## [Problem requirements]
Of the lines below, write out exactly those from the line with "ավտովթար (200, 604)" through the line with "March (313, 2138)", both included, and skip the rest.
.....
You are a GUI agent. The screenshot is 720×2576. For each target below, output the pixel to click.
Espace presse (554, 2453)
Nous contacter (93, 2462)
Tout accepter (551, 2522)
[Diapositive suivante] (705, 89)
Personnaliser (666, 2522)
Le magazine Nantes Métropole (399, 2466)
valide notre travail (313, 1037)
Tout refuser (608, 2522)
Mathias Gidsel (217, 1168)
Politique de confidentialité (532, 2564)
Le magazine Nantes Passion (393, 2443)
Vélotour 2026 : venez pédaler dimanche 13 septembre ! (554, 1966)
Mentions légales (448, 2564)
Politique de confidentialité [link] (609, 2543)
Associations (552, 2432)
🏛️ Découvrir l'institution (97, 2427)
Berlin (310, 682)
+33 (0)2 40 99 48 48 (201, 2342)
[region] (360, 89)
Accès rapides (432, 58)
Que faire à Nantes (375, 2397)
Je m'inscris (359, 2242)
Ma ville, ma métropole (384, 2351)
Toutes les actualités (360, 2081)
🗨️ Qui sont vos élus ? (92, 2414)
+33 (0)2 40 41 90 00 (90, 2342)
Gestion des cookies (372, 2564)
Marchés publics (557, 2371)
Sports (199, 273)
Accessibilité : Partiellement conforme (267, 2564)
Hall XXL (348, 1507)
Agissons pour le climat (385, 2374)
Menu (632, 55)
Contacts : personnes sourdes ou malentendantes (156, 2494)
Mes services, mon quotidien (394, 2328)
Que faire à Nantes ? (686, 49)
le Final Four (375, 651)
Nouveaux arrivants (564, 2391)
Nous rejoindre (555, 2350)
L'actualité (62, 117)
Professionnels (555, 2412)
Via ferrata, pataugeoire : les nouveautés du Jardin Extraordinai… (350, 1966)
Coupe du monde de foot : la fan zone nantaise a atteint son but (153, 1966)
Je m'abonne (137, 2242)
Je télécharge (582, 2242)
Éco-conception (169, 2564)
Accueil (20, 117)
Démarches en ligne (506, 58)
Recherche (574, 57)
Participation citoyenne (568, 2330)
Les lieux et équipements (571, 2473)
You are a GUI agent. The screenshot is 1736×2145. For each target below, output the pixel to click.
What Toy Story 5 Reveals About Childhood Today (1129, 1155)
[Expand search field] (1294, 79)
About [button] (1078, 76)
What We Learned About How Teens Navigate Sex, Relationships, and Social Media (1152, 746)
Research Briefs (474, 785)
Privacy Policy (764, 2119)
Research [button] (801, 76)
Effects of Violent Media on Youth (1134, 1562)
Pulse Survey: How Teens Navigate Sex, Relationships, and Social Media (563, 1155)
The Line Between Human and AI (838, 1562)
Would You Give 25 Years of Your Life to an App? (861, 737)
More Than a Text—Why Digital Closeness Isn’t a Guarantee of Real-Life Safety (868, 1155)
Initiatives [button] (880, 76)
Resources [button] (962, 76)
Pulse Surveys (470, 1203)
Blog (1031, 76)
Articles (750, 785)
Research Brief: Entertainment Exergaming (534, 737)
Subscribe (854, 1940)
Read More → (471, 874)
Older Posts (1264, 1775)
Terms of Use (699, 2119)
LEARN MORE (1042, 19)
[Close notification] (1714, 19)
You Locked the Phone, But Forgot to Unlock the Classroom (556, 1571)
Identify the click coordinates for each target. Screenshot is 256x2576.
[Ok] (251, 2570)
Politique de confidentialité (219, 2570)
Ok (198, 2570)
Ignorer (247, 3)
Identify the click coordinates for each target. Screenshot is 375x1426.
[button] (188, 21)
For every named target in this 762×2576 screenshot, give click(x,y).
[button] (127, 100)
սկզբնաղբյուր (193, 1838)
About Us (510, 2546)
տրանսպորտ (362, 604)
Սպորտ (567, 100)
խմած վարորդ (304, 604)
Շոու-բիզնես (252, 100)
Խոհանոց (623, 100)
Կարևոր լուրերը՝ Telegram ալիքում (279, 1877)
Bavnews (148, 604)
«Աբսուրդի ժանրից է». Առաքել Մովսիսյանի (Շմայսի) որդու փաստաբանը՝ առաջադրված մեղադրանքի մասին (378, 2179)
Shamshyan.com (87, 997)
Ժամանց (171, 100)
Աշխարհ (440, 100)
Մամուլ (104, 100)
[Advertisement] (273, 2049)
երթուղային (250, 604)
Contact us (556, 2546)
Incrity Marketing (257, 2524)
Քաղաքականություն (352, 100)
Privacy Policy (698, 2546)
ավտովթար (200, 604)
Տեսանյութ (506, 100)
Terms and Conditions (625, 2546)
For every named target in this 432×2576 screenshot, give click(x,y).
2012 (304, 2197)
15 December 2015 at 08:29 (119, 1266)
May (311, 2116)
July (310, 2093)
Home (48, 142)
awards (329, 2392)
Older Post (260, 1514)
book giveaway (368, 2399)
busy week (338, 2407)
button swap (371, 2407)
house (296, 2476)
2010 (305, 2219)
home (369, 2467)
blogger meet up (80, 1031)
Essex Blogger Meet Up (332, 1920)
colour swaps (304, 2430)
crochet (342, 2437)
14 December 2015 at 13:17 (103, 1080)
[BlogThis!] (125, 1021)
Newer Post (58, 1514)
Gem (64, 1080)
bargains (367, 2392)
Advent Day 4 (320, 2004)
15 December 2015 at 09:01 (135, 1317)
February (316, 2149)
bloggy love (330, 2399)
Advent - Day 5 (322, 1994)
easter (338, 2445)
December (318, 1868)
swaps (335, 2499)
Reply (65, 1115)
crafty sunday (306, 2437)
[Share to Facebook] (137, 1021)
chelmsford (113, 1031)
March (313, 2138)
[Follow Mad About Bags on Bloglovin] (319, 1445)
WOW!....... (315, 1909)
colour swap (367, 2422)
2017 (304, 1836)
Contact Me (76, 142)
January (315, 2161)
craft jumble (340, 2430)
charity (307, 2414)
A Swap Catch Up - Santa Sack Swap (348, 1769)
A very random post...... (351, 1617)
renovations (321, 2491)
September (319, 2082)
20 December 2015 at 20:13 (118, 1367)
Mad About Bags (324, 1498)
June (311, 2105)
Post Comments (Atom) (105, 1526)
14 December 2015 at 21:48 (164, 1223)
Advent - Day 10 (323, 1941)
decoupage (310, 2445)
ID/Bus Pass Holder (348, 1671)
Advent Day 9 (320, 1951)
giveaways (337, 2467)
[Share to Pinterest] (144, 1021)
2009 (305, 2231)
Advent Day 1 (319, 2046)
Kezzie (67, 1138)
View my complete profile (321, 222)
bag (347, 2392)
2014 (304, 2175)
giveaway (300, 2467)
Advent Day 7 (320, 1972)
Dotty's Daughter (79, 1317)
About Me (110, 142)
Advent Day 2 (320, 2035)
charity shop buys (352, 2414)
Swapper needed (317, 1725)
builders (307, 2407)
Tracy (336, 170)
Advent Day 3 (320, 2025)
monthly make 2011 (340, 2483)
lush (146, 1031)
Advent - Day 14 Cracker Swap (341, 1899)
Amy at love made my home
.....
## [Solution]
ավտովթար (200, 604)
Տեսանյութ (506, 100)
Terms and Conditions (625, 2546)
For every named target in this 432×2576 screenshot, give click(x,y).
2012 (304, 2197)
15 December 2015 at 08:29 (119, 1266)
May (311, 2116)
July (310, 2093)
Home (48, 142)
awards (329, 2392)
Older Post (260, 1514)
book giveaway (368, 2399)
busy week (338, 2407)
button swap (371, 2407)
house (296, 2476)
2010 (305, 2219)
home (369, 2467)
blogger meet up (80, 1031)
Essex Blogger Meet Up (332, 1920)
colour swaps (304, 2430)
crochet (342, 2437)
14 December 2015 at 13:17 (103, 1080)
[BlogThis!] (125, 1021)
Newer Post (58, 1514)
Gem (64, 1080)
bargains (367, 2392)
Advent Day 4 (320, 2004)
15 December 2015 at 09:01 (135, 1317)
February (316, 2149)
bloggy love (330, 2399)
Advent - Day 5 (322, 1994)
easter (338, 2445)
December (318, 1868)
swaps (335, 2499)
Reply (65, 1115)
crafty sunday (306, 2437)
[Share to Facebook] (137, 1021)
chelmsford (113, 1031)
March (313, 2138)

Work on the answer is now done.